Sadly I've come to the conclusion that people don't really actually care about the stability of democracy so long as they have food on the table and a warm bed at night. No matter the fact that a stable democracy free from the tyrannical rule of a monarch is what gave rise to their entire lifestyle as they know it. But people forget so quickly what we sacrifice for democracy. It's almost irrelevant, though. Our once pristine western democracy has been slowly eroded by the forces free markets. So I don't know who's crazier, the people who seem to care less about the values required to maintain a democracy, or the people who still think we participate in one...
I believe you are right. In fact, I think China serves as a perfect example of this (so does 1930's Germany, but I don't want to draw too much parallelism there). When there's massive growth and you're substantially better off than your parents, who cares what the government does? Clearly you're doing better, so they must be doing good. Right?
I think part of the unrest we have is that we're NOT better off than our parents. But another key component is that covid made it so that we have to worry about food on our table and we have an abundant amount of time to worry.
At the same time this is a great opportunity to talk about democratic stability. Discussing things like why privacy matters and not just to bad guys or with the silly "you wear clothes" analogies. It is also a great time to talk about structural reforms like switching to better voting methods, such as STAR (see my comments for rants on why you should not use IRV/"RCV"). At this time people have the time to think and research, but there is also the drawback that it is hard to think when you are worried about food and future. But this time to also talk about solving problems while they are small. If the Great Depression taught us anything it is that those people learned a lot about frugality but their children forgot. Luckily it appears that each time we do this we get slightly better (think like a damped harmonic oscillator). So don't give up hope, help the dampening coefficient.
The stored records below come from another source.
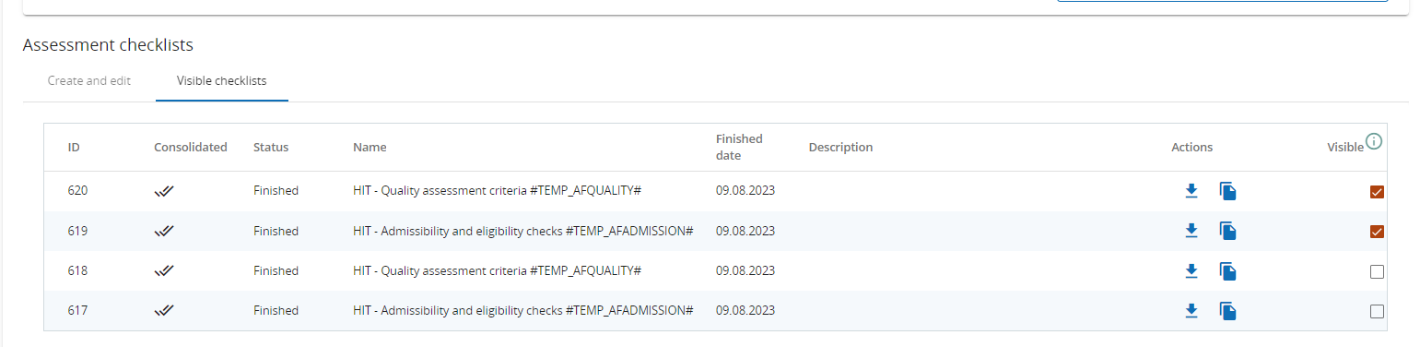Download checklist 617
The width and height of the screenshot is (1420, 347).
[x=1191, y=311]
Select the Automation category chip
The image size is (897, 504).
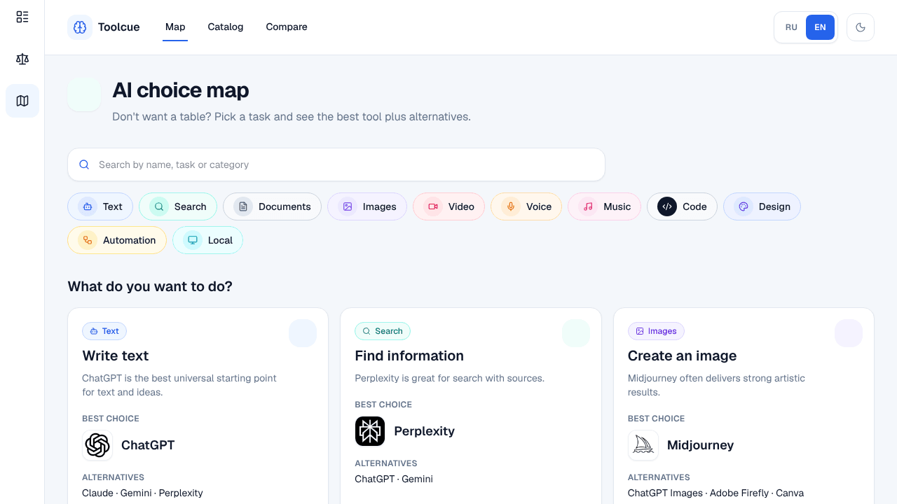click(x=117, y=240)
That might be technically true if you consider woke cancel culture as a single entity and compare it individually to each of the 200-ish less-than-median-size countries (and is definitely (technically) true if you count each state/province/city/county/etc government), but we don't actually care about the average government, we care about the governments that are the biggest threat to honest people, like America, Russia, and China.
Speaking for the Third Reich, the Gestapo heavily relied on Blockwarte, the equivalent of the modern SJW,people who have been manipulated into believing snitching on other people is morally good. A fascist state cannot work against unwilling people.
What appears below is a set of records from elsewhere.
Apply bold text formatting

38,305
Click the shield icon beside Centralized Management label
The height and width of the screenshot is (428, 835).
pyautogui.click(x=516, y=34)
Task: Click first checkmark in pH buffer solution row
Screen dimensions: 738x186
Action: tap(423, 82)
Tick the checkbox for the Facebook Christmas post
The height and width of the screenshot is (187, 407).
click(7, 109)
Imagine we're sitting at a bar, chatting. None of us have anything to hide. Then the government passes a law that all conversations must be streamed on Youtube Live, so an agent comes in, sets up a camera at our table, and starts streaming.
We still don't "have anything to hide". We're just having a conversation. But the conversation used to be private--that's normal. Now it's not private, which is not normal.
Whether or not you feel like you have to "hide" anything during a bar conversation is not the point. It's whether you think we should make changes to our society where having a private conversation is never allowed.
This kind of analogy, in my experience, helps people understand that the "nothing to hide" argument assumes that privacy is only for evil people, when in reality it's the very normal default of daily life. The parable posted in another top-level comment is also great.